◆ Prompt ◆
Write these lines out again, substituting "club link" for "team link" everywhere and leaving everything else as it is.

◆ Supplied entries ◆
↓

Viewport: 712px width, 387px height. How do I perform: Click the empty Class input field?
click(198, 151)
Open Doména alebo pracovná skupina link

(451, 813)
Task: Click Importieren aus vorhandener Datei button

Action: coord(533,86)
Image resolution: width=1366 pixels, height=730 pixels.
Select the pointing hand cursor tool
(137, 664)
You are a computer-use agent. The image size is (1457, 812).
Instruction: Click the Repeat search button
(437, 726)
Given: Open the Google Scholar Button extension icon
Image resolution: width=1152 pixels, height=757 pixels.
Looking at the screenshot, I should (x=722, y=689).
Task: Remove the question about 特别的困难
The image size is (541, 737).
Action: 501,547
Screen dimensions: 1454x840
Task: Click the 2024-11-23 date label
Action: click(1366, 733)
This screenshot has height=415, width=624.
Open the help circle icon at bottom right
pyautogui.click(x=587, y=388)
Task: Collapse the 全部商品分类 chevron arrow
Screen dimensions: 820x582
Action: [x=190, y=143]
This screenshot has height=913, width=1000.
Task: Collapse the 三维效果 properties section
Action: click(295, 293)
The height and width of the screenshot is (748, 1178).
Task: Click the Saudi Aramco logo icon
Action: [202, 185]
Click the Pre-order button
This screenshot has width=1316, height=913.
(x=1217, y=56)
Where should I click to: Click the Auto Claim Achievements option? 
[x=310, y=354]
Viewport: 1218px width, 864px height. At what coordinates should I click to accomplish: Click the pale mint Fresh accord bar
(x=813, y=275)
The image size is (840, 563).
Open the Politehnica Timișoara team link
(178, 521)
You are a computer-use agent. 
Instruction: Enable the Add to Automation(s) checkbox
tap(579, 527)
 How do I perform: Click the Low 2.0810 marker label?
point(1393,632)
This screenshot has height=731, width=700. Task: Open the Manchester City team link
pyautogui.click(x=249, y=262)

↑

◆ Task result ◆
Viewport: 712px width, 387px height. How do I perform: Click the empty Class input field?
click(198, 151)
Open Doména alebo pracovná skupina link

(451, 813)
Task: Click Importieren aus vorhandener Datei button

Action: coord(533,86)
Image resolution: width=1366 pixels, height=730 pixels.
Select the pointing hand cursor tool
(137, 664)
You are a computer-use agent. The image size is (1457, 812).
Instruction: Click the Repeat search button
(437, 726)
Given: Open the Google Scholar Button extension icon
Image resolution: width=1152 pixels, height=757 pixels.
Looking at the screenshot, I should (x=722, y=689).
Task: Remove the question about 特别的困难
The image size is (541, 737).
Action: 501,547
Screen dimensions: 1454x840
Task: Click the 2024-11-23 date label
Action: click(1366, 733)
This screenshot has height=415, width=624.
Open the help circle icon at bottom right
pyautogui.click(x=587, y=388)
Task: Collapse the 全部商品分类 chevron arrow
Screen dimensions: 820x582
Action: [x=190, y=143]
This screenshot has height=913, width=1000.
Task: Collapse the 三维效果 properties section
Action: click(295, 293)
The height and width of the screenshot is (748, 1178).
Task: Click the Saudi Aramco logo icon
Action: [202, 185]
Click the Pre-order button
This screenshot has width=1316, height=913.
(x=1217, y=56)
Where should I click to: Click the Auto Claim Achievements option? 
[x=310, y=354]
Viewport: 1218px width, 864px height. At what coordinates should I click to accomplish: Click the pale mint Fresh accord bar
(x=813, y=275)
The image size is (840, 563).
Open the Politehnica Timișoara club link
(178, 521)
You are a computer-use agent. 
Instruction: Enable the Add to Automation(s) checkbox
tap(579, 527)
 How do I perform: Click the Low 2.0810 marker label?
point(1393,632)
This screenshot has height=731, width=700. Task: Open the Manchester City club link
pyautogui.click(x=249, y=262)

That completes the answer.